> _PASSAGE FOR REVIEW_:

3) Institute Training in Cardiology Fellowships on Advanced Lab Tests

Although there have been so many advances in the field of cardiology, most patients in primary care and cardiology offices still get the same “Framingham” style lab assessments I ordered at UT Southwestern in the 1980s. My years of practice indicate the utility of advanced testing and cardiology fellows would provide better care if they routinely added some of the following to their assessments:

Advanced lipid profile: Advanced lipid panels measure LDL particle number and size, which are more predictive of future heart and stroke events than routine assessments. They also do not need to be done in a fasting state.

Lipoprotein a: This genetic form of cholesterol is elevated in about 20% of those tested or 63 million Americans and contributes to the development of CAD. There’s even a foundation dedicated to educating the public of the risk.

Homocysteine: This amino acid is produced by a process called methylation. It’s important for artery and brain health, and when elevated, it causes endothelial dysfunction leading to atherosclerosis and clotting. It may be due to a genetic defect in the MTHFR gene, which is easily measured. It can be treated with B complex vitamins, and the level will return to normal.

> _SOURCE INFORMATION_:
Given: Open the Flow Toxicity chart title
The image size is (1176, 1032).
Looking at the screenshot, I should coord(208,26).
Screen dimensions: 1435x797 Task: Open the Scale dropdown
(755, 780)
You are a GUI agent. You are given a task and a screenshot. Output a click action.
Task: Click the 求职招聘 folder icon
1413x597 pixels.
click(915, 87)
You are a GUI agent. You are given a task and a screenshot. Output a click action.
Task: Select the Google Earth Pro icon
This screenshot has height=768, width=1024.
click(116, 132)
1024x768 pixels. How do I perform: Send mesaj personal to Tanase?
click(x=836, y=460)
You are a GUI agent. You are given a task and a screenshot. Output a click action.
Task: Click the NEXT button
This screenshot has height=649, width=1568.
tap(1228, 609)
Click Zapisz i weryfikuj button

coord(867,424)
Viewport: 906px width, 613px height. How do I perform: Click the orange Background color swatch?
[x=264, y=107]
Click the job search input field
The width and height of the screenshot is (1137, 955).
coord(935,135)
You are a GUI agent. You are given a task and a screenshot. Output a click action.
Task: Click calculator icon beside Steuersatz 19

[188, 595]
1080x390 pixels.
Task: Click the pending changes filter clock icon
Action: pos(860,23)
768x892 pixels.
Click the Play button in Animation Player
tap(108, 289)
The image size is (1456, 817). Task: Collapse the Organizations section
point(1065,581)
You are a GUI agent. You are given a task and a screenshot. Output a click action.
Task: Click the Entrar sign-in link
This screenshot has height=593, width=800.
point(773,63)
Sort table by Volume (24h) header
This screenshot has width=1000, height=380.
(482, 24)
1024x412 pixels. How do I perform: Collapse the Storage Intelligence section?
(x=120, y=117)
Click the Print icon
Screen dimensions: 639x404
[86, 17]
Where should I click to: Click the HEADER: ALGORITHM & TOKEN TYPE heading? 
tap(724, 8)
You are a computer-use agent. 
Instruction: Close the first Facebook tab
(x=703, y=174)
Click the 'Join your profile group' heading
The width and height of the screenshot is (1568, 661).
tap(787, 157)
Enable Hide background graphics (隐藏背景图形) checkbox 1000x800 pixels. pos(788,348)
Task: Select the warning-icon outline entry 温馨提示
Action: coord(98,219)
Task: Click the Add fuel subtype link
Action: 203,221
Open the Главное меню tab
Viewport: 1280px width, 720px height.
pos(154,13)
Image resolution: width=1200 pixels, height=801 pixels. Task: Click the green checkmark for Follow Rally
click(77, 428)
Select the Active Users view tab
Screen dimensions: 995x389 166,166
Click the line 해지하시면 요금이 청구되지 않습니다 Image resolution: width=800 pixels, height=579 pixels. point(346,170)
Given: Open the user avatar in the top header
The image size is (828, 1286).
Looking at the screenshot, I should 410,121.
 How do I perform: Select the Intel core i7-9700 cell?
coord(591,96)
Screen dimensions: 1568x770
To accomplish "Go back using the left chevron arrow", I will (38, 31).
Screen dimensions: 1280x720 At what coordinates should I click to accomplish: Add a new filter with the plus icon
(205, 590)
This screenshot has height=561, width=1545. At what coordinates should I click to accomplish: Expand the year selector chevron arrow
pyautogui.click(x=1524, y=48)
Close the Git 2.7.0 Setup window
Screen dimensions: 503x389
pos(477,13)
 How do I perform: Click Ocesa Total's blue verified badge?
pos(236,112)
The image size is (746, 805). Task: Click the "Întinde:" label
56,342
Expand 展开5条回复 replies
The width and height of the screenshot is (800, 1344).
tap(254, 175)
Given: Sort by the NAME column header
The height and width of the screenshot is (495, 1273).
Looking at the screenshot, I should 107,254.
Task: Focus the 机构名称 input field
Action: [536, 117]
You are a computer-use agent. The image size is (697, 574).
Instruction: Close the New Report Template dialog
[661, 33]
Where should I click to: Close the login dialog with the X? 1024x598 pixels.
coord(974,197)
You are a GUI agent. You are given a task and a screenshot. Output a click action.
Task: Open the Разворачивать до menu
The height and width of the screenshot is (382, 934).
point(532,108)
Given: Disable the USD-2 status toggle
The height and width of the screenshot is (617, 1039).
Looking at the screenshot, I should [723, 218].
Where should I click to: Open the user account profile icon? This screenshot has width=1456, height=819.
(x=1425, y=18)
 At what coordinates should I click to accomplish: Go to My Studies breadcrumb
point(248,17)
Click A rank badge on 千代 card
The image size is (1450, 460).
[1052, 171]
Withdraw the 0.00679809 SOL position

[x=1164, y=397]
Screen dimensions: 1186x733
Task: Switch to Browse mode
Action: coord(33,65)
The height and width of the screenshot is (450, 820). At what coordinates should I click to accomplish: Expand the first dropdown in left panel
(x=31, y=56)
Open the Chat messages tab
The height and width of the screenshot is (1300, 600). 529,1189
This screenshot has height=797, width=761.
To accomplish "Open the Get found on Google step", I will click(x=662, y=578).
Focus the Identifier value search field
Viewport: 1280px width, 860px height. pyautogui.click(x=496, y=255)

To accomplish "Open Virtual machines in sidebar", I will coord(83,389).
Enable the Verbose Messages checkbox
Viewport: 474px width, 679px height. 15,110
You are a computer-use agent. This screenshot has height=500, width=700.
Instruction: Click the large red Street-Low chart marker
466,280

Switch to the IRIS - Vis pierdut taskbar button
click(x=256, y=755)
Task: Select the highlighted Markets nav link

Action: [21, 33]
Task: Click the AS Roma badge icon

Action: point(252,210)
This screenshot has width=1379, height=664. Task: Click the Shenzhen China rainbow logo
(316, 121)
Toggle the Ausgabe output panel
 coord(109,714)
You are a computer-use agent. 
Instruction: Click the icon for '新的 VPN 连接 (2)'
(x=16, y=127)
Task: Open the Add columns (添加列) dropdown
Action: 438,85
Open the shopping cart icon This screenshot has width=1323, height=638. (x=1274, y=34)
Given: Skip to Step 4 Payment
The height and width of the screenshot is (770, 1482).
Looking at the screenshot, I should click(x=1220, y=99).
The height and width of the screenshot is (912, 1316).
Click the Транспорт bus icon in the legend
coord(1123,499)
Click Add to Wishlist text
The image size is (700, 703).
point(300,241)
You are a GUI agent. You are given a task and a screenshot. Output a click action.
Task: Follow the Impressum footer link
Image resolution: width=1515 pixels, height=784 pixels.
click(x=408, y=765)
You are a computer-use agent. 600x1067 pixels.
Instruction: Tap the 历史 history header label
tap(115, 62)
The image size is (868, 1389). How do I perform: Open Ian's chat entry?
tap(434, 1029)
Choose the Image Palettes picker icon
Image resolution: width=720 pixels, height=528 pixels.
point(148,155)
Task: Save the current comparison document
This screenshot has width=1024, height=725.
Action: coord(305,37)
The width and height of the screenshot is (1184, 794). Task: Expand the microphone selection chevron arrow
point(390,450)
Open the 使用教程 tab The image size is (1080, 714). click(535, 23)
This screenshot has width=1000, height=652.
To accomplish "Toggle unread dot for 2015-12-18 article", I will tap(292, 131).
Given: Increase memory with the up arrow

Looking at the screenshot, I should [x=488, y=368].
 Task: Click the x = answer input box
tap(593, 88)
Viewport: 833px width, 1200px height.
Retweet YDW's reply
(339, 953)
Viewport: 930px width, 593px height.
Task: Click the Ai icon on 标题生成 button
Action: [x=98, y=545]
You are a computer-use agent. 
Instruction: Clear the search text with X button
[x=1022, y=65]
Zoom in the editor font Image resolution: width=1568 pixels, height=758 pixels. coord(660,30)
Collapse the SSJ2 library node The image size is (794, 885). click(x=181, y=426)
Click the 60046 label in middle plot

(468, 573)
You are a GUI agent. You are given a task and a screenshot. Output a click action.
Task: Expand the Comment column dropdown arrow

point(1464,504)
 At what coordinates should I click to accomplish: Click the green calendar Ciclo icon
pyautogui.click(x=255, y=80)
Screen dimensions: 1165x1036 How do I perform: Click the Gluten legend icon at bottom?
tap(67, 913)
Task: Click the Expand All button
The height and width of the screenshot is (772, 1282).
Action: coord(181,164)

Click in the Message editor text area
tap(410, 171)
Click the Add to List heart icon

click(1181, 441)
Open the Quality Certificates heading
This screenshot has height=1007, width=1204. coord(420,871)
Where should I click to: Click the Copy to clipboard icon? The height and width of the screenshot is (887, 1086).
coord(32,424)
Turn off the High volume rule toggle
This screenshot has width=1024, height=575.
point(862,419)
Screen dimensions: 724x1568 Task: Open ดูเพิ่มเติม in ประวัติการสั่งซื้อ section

> _WHAT TO WORK ON_:
A – Write out the stretch of the cardiology lab test passage from "Lipoprotein a: This" through "return to normal.".
B – In one to three sentences, explain why the cardiology lab test passage says advanced lipid panels are worth ordering instead of routine assessments.
C – Continue the cardiology lab test passage from where it stops.

> _ANSWERS BELOW_:
A –
Lipoprotein a: This genetic form of cholesterol is elevated in about 20% of those tested or 63 million Americans and contributes to the development of CAD. There’s even a foundation dedicated to educating the public of the risk.

Homocysteine: This amino acid is produced by a process called methylation. It’s important for artery and brain health, and when elevated, it causes endothelial dysfunction leading to atherosclerosis and clotting. It may be due to a genetic defect in the MTHFR gene, which is easily measured. It can be treated with B complex vitamins, and the level will return to normal.

B – Advanced lipid panels measure LDL particle number and size, and these predict future heart and stroke events better than routine assessments do. They also don't require the patient to be fasting.

C –
TMAO: This marker of heart and kidney health is elevated after eating meat- and egg-heavy diets with an altered gut microbiome. It has been shown to cause heart and kidney damage, and is associated with worsened prognosis that can be resolved with a plant based diet.

ApoE genotype: This blood test can indicate whether you inherited low risk genes for heart disease and Alzheimer’s dementia, such as ApoE 3/3, or very high risk genes for these conditions like ApoE 4/4. Furthermore, carriers of even one ApoE 4 allele are wise to greatly reduce their dietary saturated fat intake such as meats, cheeses, eggs, and full fat dairy.

4) Expand the availability of Intensive Cardiac Rehabilitation Programs (ICR)

There are 2 insurance covered versions of ICR. One is called the Pritikin ICR program and the other is called the Ornish ICR. These programs permit more hours of teaching plant based diets shown to reverse heart disease to patients recovering from heart events. They also teach exercise, cooking classes and strategies for stress management like yoga. In my state of Michigan there is only one hospital with one of these ICR programs leaving the majority of heart patients unable to access this superior training and lifestyle change.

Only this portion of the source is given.